FROM THE CRYPT THEY RISE

Album:
 FROM THE CRYPT THEY RISE, 2011, Eigenvertrieb

Stil:
 Death Metal, Deathcore

Wertung:
 4,5 von 7
4,5 von 7 Punkten
 R.J., 12.01.2012

Review:
 Aus Trier stammt die fünfköpfige Band namens Incise. Die Jungs sind 2006 angetreten, um den schwedisch angehauchten Death Metal mit ein paar modernen Einsprengseln in der Gegenwart zu behaupten.

Nachdem sie ausgiebig Live-Erfahrung gesammelt haben, versuchen sie nun ihr erstes Album unter die Leute zu bringen. Mal sehen was da im Player rotiert.

Mit dem Intro "Resurrected for Carnage" wird uns eindrucksvoll aufgezeigt, das Böse ist auferstanden, um ein blutiges Gemetzel anzurichten.
"8 Arms of Terror" verdeutlicht die Absicht von Incise, diesem Gemetzel musikalisch beizuwohnen. Das massive Eingangsriff und die brutalen Growls eröffnen eine wahre Todeswalze. Im groovigen mittleren Tempo planiert der Song imponierend das gesamte Hörorgan. Den Songaufbau gestalten die Trierer recht interessant, denn der Fluss wird durch geschickte Breaks und Soli unterbrochen.
"Ghoulfeast" macht seinem Namen alle Ehre. Zweistimmigen Gitarrenleads bestimmen die Melodie des Songs. Die Vocals schwanken zwischen todesmetallischen Growls und grindmässigen Screams.
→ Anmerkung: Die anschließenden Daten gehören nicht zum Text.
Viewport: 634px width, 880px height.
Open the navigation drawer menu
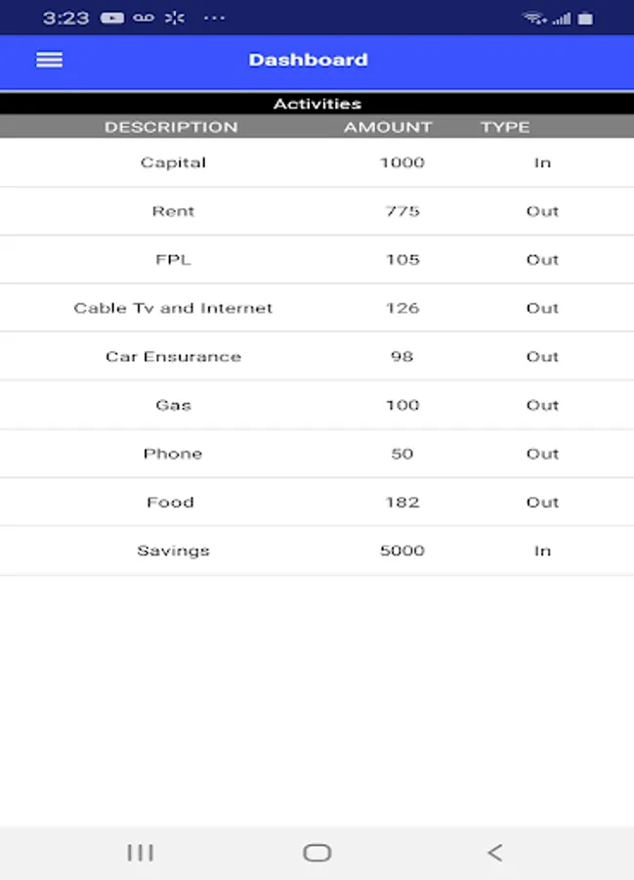click(x=48, y=60)
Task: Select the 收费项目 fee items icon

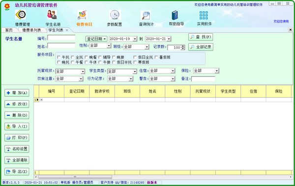Action: tap(82, 15)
Ganz so, wie ein Ghul beim Schlachtfest.
Der Titeltrack "From the Crypt they rise" ist ebenfalls ein absolutes Groovemonster. Incise arrangieren auch diesen Song ziemlich abwechslungsreich.
"Beyond the Darkness" eröffnet mit langsamen Gitarren. Doch schon bald werden sie von tiefen druckvollen, demzufolge typischen Death Metal-Riffs abgelöst. Der Song erinnert ganz stark an typische Amon Amarth-Hymnen.
Auch "Trap Them" geht ebenfalls groovig in die Vollen.
"Toxic Injection" beschließt das brutale Massaker. Im letzten Track legen Incise nochmal alles in die Waagschale. Todesmetallische Hooks, tiefste Growls, Breaks, allerdings gelingt es ihnen den Song nicht zu überfrachten. Mit leisen Gitarren endet das Album. Das Blutbad ist überstanden.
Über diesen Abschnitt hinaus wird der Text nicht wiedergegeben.